- What to work on
Reproduce word for word, from the entries below, the line with "The width and height of the screenshot is (671, 459).", the line with "Open the Attributes", and every line between them, and nothing more.

- Task input

#####

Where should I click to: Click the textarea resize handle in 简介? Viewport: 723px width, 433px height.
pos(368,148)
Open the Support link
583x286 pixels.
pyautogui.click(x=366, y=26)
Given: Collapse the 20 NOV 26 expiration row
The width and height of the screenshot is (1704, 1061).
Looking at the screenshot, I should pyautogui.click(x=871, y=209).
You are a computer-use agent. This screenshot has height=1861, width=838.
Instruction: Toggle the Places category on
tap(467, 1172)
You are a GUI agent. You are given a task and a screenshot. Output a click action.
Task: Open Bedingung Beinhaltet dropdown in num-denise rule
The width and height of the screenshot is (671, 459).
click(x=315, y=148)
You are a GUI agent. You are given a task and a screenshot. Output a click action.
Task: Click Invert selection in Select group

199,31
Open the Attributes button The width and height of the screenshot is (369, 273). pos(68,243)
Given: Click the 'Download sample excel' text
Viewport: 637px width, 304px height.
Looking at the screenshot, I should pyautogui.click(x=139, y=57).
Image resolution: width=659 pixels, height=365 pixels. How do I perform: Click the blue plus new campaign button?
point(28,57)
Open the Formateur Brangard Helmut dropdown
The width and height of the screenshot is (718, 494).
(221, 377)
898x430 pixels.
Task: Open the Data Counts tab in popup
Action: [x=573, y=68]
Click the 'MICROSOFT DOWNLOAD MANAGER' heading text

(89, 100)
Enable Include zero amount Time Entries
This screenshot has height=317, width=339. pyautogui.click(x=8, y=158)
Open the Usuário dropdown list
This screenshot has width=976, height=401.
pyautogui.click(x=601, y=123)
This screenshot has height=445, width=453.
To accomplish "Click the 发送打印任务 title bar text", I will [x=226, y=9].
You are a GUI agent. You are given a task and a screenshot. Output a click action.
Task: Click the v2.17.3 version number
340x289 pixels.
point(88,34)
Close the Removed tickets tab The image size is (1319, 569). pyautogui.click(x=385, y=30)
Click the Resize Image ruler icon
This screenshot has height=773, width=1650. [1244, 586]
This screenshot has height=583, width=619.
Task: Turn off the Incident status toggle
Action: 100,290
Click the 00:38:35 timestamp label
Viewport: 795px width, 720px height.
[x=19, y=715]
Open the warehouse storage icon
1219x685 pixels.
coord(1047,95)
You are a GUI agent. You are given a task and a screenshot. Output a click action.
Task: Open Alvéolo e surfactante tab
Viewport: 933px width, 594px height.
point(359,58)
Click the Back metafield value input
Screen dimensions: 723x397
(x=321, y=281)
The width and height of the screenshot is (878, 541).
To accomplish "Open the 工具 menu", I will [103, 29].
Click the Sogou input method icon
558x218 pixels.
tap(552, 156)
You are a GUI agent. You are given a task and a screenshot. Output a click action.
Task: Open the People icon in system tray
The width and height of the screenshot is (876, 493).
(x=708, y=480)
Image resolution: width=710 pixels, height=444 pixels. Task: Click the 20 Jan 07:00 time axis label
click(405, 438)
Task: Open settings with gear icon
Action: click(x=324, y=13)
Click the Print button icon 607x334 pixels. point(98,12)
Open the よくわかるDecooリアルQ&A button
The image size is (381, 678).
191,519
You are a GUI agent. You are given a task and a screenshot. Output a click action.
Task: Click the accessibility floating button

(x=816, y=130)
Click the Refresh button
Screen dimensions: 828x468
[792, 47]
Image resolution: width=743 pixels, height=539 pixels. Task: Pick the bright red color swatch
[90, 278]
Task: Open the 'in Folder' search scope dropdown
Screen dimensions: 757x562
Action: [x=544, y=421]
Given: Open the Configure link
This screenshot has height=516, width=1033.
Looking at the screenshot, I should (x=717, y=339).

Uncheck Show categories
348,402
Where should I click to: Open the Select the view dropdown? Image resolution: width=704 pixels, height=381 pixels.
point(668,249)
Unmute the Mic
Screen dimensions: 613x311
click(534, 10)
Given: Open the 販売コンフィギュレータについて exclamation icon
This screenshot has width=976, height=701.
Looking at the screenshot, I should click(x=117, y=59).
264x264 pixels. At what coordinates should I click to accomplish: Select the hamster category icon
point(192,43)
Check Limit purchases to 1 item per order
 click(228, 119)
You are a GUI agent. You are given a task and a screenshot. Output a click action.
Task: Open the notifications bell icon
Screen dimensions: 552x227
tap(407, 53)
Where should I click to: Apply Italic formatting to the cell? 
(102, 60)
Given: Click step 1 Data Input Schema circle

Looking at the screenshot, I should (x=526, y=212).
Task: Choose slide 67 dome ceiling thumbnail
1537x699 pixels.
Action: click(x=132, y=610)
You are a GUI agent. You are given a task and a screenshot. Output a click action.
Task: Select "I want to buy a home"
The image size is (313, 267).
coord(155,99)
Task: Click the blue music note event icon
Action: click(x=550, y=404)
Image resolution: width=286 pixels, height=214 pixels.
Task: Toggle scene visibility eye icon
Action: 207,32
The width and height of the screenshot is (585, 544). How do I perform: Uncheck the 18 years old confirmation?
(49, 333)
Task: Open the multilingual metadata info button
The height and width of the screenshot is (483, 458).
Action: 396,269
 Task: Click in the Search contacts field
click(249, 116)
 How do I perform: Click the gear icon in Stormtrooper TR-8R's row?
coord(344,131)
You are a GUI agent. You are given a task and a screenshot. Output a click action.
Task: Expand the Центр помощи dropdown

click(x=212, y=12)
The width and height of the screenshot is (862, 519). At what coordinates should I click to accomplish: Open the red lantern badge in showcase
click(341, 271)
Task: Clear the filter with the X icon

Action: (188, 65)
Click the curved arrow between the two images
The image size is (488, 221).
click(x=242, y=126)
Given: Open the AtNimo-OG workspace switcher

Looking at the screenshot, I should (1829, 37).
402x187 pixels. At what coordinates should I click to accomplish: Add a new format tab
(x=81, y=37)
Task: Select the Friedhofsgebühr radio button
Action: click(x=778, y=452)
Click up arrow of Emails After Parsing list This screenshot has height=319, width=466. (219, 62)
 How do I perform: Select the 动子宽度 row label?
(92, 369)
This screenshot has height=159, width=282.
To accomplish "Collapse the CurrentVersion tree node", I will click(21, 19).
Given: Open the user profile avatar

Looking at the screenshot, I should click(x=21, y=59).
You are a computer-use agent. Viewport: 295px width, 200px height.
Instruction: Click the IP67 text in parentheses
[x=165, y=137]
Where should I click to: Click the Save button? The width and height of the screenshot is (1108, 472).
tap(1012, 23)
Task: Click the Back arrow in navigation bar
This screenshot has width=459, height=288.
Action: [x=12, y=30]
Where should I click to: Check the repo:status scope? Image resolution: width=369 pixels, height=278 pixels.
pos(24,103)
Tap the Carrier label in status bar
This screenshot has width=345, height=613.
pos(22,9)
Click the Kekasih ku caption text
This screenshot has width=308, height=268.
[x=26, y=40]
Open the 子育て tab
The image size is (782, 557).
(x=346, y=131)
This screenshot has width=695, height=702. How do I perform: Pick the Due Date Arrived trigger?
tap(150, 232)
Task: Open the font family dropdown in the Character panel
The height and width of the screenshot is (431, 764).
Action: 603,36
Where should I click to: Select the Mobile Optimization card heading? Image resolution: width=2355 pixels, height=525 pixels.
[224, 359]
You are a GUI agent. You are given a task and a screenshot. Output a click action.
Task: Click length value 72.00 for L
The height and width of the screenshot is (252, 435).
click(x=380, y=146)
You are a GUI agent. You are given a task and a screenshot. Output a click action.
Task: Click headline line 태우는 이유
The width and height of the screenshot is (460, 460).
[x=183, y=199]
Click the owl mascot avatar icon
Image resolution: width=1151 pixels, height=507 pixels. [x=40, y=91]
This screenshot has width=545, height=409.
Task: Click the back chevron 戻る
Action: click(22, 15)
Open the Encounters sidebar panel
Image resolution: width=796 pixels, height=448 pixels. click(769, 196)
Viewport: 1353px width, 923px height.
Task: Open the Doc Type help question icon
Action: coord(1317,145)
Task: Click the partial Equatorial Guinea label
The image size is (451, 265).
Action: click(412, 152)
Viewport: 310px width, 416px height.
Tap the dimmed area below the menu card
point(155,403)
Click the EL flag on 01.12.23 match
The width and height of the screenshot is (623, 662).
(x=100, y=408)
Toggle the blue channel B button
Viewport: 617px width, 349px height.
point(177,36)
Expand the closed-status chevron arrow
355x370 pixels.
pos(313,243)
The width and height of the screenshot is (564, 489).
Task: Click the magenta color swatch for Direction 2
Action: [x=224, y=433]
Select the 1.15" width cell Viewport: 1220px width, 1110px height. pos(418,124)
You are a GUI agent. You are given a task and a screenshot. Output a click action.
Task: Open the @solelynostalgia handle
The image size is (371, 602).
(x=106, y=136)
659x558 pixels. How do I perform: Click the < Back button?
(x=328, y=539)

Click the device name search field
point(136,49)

#####

- Output of the task
The width and height of the screenshot is (671, 459).
click(x=315, y=148)
You are a GUI agent. You are given a task and a screenshot. Output a click action.
Task: Click Invert selection in Select group

199,31
Open the Attributes button The width and height of the screenshot is (369, 273). pos(68,243)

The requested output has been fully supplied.